╭─ Given records

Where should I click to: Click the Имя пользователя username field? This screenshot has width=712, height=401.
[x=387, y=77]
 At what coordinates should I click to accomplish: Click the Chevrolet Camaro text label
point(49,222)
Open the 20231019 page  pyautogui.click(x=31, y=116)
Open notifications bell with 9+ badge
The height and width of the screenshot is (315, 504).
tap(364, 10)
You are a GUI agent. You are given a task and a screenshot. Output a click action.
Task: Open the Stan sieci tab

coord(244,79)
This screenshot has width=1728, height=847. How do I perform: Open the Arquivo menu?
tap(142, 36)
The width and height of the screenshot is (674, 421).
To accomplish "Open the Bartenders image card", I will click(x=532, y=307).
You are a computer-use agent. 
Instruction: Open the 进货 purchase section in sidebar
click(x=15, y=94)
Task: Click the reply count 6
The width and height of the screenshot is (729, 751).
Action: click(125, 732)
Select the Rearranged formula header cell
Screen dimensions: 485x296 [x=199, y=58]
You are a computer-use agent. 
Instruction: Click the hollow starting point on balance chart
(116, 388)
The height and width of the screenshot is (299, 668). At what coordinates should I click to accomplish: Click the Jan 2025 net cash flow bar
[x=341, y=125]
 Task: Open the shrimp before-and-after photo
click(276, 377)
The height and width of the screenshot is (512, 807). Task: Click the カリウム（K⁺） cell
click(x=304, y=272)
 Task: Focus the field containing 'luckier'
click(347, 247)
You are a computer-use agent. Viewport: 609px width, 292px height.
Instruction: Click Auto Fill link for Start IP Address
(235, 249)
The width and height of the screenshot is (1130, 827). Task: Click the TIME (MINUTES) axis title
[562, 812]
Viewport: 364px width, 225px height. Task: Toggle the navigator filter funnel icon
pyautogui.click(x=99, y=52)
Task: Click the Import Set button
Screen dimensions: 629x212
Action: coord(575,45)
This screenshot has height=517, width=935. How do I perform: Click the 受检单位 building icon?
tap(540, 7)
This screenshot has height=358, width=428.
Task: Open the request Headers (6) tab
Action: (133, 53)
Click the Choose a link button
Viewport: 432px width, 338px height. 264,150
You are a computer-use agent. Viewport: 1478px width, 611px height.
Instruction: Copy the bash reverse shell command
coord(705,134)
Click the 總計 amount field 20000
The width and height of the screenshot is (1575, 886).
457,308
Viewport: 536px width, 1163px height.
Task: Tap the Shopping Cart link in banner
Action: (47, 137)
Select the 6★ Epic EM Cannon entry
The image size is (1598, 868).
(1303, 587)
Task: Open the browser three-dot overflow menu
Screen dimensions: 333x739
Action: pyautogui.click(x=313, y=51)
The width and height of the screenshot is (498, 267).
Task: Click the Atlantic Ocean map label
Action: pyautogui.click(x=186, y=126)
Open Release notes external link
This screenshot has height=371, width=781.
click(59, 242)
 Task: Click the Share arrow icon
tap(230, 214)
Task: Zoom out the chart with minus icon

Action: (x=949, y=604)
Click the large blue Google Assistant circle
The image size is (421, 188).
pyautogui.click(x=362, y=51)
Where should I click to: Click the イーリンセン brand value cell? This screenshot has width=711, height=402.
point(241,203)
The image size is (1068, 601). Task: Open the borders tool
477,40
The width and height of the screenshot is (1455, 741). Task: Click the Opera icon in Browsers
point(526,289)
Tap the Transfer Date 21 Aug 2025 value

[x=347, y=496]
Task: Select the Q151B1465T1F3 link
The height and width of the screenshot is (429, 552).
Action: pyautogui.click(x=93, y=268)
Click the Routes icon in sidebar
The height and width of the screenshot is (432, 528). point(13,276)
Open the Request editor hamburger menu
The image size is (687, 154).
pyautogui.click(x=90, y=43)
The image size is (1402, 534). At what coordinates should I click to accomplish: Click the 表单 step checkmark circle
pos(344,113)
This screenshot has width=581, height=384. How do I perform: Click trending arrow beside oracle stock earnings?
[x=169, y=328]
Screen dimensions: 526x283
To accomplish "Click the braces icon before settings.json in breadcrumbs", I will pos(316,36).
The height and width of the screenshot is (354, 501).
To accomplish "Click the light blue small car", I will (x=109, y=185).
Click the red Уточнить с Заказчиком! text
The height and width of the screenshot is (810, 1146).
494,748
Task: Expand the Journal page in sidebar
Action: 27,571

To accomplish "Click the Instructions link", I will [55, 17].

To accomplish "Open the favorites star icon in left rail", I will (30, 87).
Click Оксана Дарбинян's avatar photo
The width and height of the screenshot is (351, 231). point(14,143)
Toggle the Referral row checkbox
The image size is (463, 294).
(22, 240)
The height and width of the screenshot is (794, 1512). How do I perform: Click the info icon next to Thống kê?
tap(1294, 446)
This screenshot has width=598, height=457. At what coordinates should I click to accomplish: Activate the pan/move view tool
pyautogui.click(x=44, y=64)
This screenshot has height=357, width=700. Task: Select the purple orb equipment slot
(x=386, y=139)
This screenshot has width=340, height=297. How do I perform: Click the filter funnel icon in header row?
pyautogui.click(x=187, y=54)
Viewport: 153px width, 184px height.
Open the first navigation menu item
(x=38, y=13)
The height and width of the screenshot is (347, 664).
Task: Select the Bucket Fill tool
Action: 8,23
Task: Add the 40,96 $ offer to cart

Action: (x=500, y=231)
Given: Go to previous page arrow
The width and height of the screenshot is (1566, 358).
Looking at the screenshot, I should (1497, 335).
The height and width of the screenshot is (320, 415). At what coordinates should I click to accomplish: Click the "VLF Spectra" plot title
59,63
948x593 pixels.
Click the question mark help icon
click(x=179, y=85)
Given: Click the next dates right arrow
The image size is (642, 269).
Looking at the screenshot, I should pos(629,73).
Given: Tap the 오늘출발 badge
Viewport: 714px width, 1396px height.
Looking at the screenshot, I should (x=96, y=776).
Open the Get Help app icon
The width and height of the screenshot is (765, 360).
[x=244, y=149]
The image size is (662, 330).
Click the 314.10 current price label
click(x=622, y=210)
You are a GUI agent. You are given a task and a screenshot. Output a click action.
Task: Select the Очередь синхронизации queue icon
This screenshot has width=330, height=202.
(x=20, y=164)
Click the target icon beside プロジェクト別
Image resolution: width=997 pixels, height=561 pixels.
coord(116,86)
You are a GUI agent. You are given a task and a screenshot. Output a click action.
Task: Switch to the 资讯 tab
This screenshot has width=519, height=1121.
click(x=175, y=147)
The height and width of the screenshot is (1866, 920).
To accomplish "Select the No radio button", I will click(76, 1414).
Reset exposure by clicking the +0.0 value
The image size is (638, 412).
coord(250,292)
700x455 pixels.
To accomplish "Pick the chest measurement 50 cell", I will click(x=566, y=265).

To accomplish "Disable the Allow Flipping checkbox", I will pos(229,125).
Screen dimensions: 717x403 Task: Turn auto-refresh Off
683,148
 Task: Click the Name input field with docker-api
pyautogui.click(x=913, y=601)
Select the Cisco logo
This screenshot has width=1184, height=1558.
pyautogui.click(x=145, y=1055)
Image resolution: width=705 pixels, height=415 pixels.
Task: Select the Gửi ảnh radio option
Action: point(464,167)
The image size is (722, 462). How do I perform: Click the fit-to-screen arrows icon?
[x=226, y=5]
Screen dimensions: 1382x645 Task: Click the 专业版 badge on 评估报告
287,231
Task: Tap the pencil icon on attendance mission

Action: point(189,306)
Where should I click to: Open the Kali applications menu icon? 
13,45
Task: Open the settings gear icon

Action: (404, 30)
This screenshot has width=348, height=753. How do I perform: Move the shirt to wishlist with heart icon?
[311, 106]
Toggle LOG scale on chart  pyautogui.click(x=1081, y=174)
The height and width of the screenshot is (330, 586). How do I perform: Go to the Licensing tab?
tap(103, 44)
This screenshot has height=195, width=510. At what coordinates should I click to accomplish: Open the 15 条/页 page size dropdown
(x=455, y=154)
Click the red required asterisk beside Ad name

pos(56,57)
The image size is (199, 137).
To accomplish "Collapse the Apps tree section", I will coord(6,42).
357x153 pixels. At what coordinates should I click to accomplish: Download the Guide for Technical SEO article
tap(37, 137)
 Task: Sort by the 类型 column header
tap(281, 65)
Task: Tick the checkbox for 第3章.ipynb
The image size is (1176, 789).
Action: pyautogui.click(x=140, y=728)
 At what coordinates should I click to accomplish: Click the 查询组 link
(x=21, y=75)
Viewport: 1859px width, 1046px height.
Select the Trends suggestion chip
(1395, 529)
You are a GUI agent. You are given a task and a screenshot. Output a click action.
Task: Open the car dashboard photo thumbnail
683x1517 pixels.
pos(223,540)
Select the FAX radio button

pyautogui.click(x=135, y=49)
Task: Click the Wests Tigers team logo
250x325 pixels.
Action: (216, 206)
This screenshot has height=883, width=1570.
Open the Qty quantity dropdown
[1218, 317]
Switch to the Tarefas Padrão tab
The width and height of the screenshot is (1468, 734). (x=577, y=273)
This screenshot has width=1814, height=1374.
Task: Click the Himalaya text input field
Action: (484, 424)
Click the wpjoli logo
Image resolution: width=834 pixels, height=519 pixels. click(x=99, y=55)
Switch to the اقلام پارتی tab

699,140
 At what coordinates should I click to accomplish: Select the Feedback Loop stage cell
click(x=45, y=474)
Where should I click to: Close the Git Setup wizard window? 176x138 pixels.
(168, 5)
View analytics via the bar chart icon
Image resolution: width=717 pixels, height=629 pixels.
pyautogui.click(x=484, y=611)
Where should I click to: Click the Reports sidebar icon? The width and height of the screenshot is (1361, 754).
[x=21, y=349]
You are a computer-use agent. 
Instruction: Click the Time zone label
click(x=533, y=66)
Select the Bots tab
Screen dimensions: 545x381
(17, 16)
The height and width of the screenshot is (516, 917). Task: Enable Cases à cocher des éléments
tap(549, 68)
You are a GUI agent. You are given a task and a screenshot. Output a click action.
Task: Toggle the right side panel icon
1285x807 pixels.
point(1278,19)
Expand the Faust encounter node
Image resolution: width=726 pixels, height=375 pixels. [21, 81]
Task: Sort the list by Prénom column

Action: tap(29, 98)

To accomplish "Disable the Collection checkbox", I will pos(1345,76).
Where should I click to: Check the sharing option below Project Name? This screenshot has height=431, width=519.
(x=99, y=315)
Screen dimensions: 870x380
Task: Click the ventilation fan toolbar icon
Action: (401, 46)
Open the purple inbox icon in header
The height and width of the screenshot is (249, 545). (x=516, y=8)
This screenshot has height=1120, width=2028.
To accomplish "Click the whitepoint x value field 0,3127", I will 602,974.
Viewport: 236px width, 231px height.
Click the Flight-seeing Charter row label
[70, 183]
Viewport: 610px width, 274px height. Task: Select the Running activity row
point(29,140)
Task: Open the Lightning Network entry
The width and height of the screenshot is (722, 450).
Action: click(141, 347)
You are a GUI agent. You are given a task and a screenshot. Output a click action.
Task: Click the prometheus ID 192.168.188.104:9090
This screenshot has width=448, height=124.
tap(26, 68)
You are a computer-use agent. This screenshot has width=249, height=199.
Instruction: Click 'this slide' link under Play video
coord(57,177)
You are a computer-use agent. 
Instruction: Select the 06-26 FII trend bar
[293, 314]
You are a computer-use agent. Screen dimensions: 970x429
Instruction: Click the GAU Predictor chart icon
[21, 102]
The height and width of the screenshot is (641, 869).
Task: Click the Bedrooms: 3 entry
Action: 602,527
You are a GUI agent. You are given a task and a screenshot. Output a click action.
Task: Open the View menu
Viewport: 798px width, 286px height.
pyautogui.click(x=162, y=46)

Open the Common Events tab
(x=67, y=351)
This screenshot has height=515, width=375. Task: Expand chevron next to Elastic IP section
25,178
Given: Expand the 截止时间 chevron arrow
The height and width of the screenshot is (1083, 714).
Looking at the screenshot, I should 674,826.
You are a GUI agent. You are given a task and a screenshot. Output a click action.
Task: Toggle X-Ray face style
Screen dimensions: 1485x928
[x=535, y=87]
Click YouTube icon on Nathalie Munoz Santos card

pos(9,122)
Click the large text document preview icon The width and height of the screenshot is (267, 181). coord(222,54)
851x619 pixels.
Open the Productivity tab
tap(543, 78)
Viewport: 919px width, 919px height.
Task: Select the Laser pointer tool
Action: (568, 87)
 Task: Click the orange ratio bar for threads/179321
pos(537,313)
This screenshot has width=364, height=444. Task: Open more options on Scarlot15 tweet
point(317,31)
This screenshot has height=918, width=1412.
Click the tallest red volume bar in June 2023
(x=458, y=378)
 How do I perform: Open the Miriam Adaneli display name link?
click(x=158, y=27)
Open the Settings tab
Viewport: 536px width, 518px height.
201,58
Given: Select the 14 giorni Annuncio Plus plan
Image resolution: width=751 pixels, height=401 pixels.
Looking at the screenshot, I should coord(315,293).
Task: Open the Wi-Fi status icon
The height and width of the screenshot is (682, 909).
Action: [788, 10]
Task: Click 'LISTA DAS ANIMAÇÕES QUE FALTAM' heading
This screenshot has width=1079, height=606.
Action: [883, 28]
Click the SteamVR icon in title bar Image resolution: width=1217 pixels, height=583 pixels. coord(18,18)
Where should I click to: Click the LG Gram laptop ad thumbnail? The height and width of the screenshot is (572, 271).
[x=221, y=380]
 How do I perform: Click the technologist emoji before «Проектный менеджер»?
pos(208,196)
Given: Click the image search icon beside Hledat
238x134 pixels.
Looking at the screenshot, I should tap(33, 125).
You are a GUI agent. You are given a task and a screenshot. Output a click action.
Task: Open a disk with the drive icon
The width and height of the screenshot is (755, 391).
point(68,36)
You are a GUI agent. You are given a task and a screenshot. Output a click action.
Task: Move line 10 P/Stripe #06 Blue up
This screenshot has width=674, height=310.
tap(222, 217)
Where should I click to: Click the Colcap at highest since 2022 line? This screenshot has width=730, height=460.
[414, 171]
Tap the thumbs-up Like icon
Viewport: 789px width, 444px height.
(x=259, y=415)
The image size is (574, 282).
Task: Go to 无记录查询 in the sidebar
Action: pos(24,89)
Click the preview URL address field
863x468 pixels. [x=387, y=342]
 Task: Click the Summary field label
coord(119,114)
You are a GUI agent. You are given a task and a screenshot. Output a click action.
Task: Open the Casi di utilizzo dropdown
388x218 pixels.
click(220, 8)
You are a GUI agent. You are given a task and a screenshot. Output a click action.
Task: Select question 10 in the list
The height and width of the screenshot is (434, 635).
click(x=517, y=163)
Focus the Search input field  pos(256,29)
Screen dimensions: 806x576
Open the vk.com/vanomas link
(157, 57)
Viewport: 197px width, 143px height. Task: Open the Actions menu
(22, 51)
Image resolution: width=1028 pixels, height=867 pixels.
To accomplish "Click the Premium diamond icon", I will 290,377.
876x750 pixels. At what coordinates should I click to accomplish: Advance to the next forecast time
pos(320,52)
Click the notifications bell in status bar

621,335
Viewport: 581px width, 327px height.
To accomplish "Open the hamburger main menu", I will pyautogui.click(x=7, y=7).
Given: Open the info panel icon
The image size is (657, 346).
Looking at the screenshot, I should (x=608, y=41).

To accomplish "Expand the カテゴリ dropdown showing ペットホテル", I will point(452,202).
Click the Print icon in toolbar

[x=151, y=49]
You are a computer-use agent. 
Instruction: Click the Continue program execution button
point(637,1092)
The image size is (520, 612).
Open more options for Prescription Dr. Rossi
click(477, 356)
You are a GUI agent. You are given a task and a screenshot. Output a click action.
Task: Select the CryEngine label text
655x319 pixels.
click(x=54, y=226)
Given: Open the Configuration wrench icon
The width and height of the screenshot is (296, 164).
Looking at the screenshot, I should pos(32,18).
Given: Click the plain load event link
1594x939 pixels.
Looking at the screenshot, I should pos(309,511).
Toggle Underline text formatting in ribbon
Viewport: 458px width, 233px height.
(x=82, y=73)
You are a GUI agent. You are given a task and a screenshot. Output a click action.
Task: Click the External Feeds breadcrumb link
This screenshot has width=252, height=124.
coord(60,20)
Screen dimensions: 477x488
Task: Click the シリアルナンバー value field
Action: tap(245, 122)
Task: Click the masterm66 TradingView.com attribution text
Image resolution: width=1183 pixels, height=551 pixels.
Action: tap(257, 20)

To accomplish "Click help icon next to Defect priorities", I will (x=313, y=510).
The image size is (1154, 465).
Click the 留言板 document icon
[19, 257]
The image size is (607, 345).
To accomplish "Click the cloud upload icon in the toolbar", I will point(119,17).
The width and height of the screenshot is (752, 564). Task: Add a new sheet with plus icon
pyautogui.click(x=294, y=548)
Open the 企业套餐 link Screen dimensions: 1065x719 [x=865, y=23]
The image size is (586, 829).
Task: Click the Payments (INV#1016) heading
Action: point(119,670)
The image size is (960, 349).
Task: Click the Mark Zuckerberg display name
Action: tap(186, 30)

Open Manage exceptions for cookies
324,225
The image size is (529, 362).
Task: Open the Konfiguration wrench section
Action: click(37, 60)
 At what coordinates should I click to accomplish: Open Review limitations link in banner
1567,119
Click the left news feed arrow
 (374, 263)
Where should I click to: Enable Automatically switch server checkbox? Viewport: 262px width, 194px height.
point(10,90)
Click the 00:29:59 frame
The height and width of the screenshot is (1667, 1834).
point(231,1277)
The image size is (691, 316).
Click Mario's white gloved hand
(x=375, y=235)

╰─

**Problem**
Copy these records word for word, beginning at the start of the records and stopping after the line that contains "click(x=15, y=94)".

**Task output**
Where should I click to: Click the Имя пользователя username field? This screenshot has width=712, height=401.
[x=387, y=77]
 At what coordinates should I click to accomplish: Click the Chevrolet Camaro text label
point(49,222)
Open the 20231019 page  pyautogui.click(x=31, y=116)
Open notifications bell with 9+ badge
The height and width of the screenshot is (315, 504).
tap(364, 10)
You are a GUI agent. You are given a task and a screenshot. Output a click action.
Task: Open the Stan sieci tab

coord(244,79)
This screenshot has width=1728, height=847. How do I perform: Open the Arquivo menu?
tap(142, 36)
The width and height of the screenshot is (674, 421).
To accomplish "Open the Bartenders image card", I will click(x=532, y=307).
You are a computer-use agent. 
Instruction: Open the 进货 purchase section in sidebar
click(x=15, y=94)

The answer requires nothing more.